Explanation of the recursion for number of surjections

Question

I have a question about the recursion of the number of surjections from $\{1,\ldots,n\}$ to $\{1,\ldots,k\}$: $$\mathrm{Sur}(n,k) = k \cdot \mathrm{Sur}(n-1,k-1) + k \cdot \mathrm{Sur}(n-1,k).$$ My explanation of this is: We look at the element $k$ from $\{1,\ldots,k\}$. $k$ can be hit either by $1$ element from $\{1,\ldots,n\}$, or by $2$ or more.

In the first case, we remove that $k$ and that element from $\{1,\ldots,n\}$, and we're left with $n-1$ elements in the domain, and $k-1$ elements in the range. It also has to be a surjection, so we can pick them in $\mathrm{Sur}(n-1,k-1)$ ways.
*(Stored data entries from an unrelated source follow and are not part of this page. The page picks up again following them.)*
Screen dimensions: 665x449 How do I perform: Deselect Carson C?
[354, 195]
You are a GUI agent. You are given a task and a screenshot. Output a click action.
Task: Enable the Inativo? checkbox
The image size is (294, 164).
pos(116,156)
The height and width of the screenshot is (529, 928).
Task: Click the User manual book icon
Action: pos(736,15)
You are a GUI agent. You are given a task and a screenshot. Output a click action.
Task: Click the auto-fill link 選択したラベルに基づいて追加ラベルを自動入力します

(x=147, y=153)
In the second case, we remove that element from the domain, and we're left with $n-1$ elements in domain, and $k$ elements in the range. So we can pick the number of surjections in $\mathrm{Sur}(n-1,k)$ ways.

But, why is that factor $k$ there in both cases?

Answer 1

You didn't account for the $n$ different choices of elements mapped to $k$. In your first case, that leads to a factor of $n$. The second case is more complicated because you also have a choice which of the elements mapped to $k$ to remove. To avoid these complications, you can derive the recurrence as in polkjh's answer instead.

Answer 2

Let $f(n)$ be the image of element $n$.

If $n$ is the only element with $f(n)$ as it's image, then we can remove $n$ and $f(n)$ and look at $S(n-1,k-1)$. But there are $k$ ways to pick $f(n)$. So this accounts for $k.S(n-1,k-1)$ ways.
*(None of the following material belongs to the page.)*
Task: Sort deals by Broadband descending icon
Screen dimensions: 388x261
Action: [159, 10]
If $n$ is not the only element with $f(n)$ as it's image, then we can just remove $n$ and look at $S(n-1,k)$. And $f(n)$ can again be chosen in $k$ different ways. This gives another $k.S(n-1,k)$ surjections.

In your argument, in the case when $k$ has exactly one element hitting it, you can choose that element in $n$ ways. So that accounts for $n.S(n-1,k-1)$ surjections. But the other case gets more complicated. If there are $r$ elements pointing to $k$, there are $\binom{n}{r}$ ways to pick those $r$ elements. Then we can remove those $r$ elements and $k$ and look at $S(n-r,k-1)$. We cannot just remove one of these elements and look at surjections from $n-1$ to $k$ as these are not any general surjections (in these surjections, you need $r-1$ elements pointing to $k$).

This gives

$$ S(n,k) = \sum _{r=1}^{n} \binom{n}{r} S(n-r,k-1) $$

Answer 3

This is just my quick impression, but it seems to be all about permutations.

First, we have our sets $A = \{a_1,...,a_n\}$, $B = \{b_1,...,b_k\}$ and some $f:A \rightarrow B$.

Try to think about what happens to $a_n$ in all the possible surjections.

My further thoughts are below in the spoiler:

If $a \epsilon A$, $b \epsilon B$ and we let $f(a)=b$, then there are two possibilities for our surjections: some other $a' \epsilon A$ also maps to $b$ or not. In the case where $f(a)$ uniquely maps to $b$, there are clearly $Sur(n-1,k-1)$ ways to do this.

Then

In the other case, $f(a')=b=f(a)$ for some arbitrary $a' \epsilon A$. That is, our surjection is $f(a)=b$ along with some surjection $g: A \backslash a \rightarrow B$. So the number of ways of doing this should be $Sur(n-1,k)$.

So

The number of surjections where $f(a)=b$ should come to $Sur(n-1,k-1) + Sur(n-1,k)$. But clearly the above arugment is symmetric across all $b$--of which there are $k$ of them--so multiply by $k$.

Q.E.D.

Answer 4

In generating surjections for S(n,k), start by choosing each of the k elements. These will obviously all create different surjections. The k cases all have two sub-cases. You can choose combinations of all k elements from the remaining n-1 choices, giving S(n-1,k) surjections. Alternatively, since you have already selected an element from k, you can complete the remaining S(n-1,k - 1) surjections that do not have that element.